#### Exercise task:
Convert every line of the records below into a JSON list of strings, one string per line, omitting blank lines.
[START OF Supplied material]
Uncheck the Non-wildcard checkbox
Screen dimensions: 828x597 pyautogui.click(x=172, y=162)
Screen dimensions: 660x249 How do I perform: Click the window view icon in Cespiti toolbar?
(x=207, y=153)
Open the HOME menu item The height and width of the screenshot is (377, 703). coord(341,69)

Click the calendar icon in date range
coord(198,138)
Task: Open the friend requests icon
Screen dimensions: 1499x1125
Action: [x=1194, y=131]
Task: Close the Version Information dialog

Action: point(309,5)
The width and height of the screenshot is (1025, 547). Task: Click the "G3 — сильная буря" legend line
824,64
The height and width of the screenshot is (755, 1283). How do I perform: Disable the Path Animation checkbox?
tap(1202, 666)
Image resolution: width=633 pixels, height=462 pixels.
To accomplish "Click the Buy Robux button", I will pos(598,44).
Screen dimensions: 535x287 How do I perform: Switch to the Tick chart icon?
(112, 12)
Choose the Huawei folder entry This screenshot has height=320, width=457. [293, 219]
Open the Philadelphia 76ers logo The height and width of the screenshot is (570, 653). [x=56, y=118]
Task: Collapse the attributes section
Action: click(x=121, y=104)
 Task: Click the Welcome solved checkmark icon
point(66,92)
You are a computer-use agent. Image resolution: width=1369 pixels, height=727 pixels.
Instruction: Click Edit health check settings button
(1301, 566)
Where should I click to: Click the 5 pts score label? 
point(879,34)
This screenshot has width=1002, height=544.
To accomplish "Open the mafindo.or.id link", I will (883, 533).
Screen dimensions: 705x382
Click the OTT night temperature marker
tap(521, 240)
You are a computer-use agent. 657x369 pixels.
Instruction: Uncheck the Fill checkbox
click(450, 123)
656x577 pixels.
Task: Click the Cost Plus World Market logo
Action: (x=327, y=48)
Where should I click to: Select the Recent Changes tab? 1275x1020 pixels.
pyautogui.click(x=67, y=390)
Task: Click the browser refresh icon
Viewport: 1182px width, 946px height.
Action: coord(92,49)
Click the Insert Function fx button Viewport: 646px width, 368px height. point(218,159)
[END OF Supplied material]
#### Written solution:
[
  "Uncheck the Non-wildcard checkbox",
  "Screen dimensions: 828x597 pyautogui.click(x=172, y=162)",
  "Screen dimensions: 660x249 How do I perform: Click the window view icon in Cespiti toolbar?",
  "(x=207, y=153)",
  "Open the HOME menu item The height and width of the screenshot is (377, 703). coord(341,69)",
  "Click the calendar icon in date range",
  "coord(198,138)",
  "Task: Open the friend requests icon",
  "Screen dimensions: 1499x1125",
  "Action: [x=1194, y=131]",
  "Task: Close the Version Information dialog",
  "Action: point(309,5)",
  "The width and height of the screenshot is (1025, 547). Task: Click the \"G3 — сильная буря\" legend line",
  "824,64",
  "The height and width of the screenshot is (755, 1283). How do I perform: Disable the Path Animation checkbox?",
  "tap(1202, 666)",
  "Image resolution: width=633 pixels, height=462 pixels.",
  "To accomplish \"Click the Buy Robux button\", I will pos(598,44).",
  "Screen dimensions: 535x287 How do I perform: Switch to the Tick chart icon?",
  "(112, 12)",
  "Choose the Huawei folder entry This screenshot has height=320, width=457. [293, 219]",
  "Open the Philadelphia 76ers logo The height and width of the screenshot is (570, 653). [x=56, y=118]",
  "Task: Collapse the attributes section",
  "Action: click(x=121, y=104)",
  " Task: Click the Welcome solved checkmark icon",
  "point(66,92)",
  "You are a computer-use agent. Image resolution: width=1369 pixels, height=727 pixels.",
  "Instruction: Click Edit health check settings button",
  "(1301, 566)",
  "Where should I click to: Click the 5 pts score label? ",
  "point(879,34)",
  "This screenshot has width=1002, height=544.",
  "To accomplish \"Open the mafindo.or.id link\", I will (883, 533).",
  "Screen dimensions: 705x382",
  "Click the OTT night temperature marker",
  "tap(521, 240)",
  "You are a computer-use agent. 657x369 pixels.",
  "Instruction: Uncheck the Fill checkbox",
  "click(450, 123)",
  "656x577 pixels.",
  "Task: Click the Cost Plus World Market logo",
  "Action: (x=327, y=48)",
  "Where should I click to: Select the Recent Changes tab? 1275x1020 pixels.",
  "pyautogui.click(x=67, y=390)",
  "Task: Click the browser refresh icon",
  "Viewport: 1182px width, 946px height.",
  "Action: coord(92,49)",
  "Click the Insert Function fx button Viewport: 646px width, 368px height. point(218,159)"
]